U.S. engagement with ISIS started as a kind of quasi-humanitarian mission. Earlier this month, President Obama indicated the main goal of the strikes and of military support to Iraq and the Kurds was “preventing an act of genocide.” But after the murder of journalist James Foley, the U.S. has stepped up the intensity of airstrikes and the administration seems to be striking a new, more aggressive tone.
Wednesday, Secretary of State John Kerry said, “ISIL and the wickedness it represents must be destroyed, and those
responsible for this heinous, vicious atrocity will be held accountable.”
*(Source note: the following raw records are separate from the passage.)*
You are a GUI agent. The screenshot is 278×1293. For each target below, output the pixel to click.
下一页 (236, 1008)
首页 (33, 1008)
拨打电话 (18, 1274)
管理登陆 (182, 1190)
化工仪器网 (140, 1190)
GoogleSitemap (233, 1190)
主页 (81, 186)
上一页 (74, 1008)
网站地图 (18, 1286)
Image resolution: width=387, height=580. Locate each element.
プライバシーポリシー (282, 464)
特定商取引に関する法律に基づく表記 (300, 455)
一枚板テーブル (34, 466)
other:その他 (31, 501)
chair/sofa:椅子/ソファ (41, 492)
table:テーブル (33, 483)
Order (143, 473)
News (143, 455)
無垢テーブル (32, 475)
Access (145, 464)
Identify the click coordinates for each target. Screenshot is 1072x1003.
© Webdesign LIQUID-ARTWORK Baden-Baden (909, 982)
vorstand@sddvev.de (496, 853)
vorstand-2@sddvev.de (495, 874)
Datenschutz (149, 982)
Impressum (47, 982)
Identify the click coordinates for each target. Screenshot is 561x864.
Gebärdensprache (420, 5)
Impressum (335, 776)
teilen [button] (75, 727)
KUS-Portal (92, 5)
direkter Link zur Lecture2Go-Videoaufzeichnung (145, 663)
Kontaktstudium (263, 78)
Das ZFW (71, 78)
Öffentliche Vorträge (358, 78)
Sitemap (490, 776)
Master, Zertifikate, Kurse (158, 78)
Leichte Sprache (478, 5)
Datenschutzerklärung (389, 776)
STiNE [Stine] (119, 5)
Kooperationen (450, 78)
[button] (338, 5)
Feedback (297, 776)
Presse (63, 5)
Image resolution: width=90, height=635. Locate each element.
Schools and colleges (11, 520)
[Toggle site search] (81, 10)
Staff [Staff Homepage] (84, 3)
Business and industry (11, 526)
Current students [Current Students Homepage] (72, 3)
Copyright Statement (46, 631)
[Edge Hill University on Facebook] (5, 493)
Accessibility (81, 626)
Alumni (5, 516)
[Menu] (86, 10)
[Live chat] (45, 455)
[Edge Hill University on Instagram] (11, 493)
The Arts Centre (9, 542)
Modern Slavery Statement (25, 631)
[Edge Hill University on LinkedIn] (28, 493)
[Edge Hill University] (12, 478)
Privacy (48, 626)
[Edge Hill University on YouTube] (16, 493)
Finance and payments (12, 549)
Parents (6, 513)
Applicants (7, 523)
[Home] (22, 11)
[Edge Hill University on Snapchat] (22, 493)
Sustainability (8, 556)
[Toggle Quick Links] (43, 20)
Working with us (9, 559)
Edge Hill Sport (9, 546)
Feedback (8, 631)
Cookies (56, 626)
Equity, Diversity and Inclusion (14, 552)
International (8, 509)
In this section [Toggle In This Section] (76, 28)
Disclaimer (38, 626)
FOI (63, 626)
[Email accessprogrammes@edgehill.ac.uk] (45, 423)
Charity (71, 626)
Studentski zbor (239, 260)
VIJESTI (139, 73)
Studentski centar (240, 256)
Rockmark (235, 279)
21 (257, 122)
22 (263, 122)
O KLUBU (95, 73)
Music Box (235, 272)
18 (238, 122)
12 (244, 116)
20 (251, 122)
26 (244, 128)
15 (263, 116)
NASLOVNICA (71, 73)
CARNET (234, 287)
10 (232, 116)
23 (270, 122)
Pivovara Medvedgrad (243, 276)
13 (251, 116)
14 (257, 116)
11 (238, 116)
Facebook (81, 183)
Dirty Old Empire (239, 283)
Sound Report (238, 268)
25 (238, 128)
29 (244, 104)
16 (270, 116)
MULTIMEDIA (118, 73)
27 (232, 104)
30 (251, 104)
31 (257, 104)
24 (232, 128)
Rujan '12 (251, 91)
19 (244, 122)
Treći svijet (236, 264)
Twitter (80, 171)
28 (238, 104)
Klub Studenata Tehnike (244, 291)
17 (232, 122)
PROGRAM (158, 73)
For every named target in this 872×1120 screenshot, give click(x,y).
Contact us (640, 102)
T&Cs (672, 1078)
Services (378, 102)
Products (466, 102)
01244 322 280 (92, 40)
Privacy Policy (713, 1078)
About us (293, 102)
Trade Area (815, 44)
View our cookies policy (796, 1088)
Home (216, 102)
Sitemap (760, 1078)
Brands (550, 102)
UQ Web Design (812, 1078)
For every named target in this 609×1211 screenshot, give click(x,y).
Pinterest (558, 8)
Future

On Thursday, Secretary of Defense Chuck Hagel was asked whether ISIS “presents a 9/11 level threat to the United States?” Sec. Hagel replied, “ISIL is as
sophisticated and well-funded as any group that we have seen. They’re
beyond just a terrorist group. They marry ideology, a sophistication of
strategic and tactical military prowess. They are tremendously
well-funded. Oh, this is beyond anything that we’ve seen. So we must prepare for everything.”
Friday, White House national security adviser Ben Rhodes labeled Foley’s murder, “an attack on our country.” Rhodes then suggested a reprisal was likely saying, “If you come against Americans, we are going to come after you.” He also signaled that a U.S. response would spread beyond Iraq to Syria saying, “We’re actively considering what’s going to be necessary to deal with
that threat, and we’re not going to be restricted by borders.”
For now that may mean expanded airstrikes but expansion into Syria would not be the same thing as the current attacks in Iraq. For one thing, Iraq invited us to operate inside their border. As the NY Times points out, Bashar al-Assad is unlikely to do so.
Meanwhile, the State Department has already requested 300 additional military personnel be transferred to Baghdad to guard the U.S. Embassy there. That would include about 150 Marines.
The Obama administration is actively talking up the threat of ISIS and the need, as Kerry put it, to destroy that threat. Sec. Hagel struck a similar note suggesting ISIS is even more dangerous than the al Qaeda which carried out the 9/11 attack. And Ben Rhodes has now described the murder of James Foley as an attack on the United States. All of this is exactly the kind of talk which the media would label a drumbeat of war if this were a Republican administration.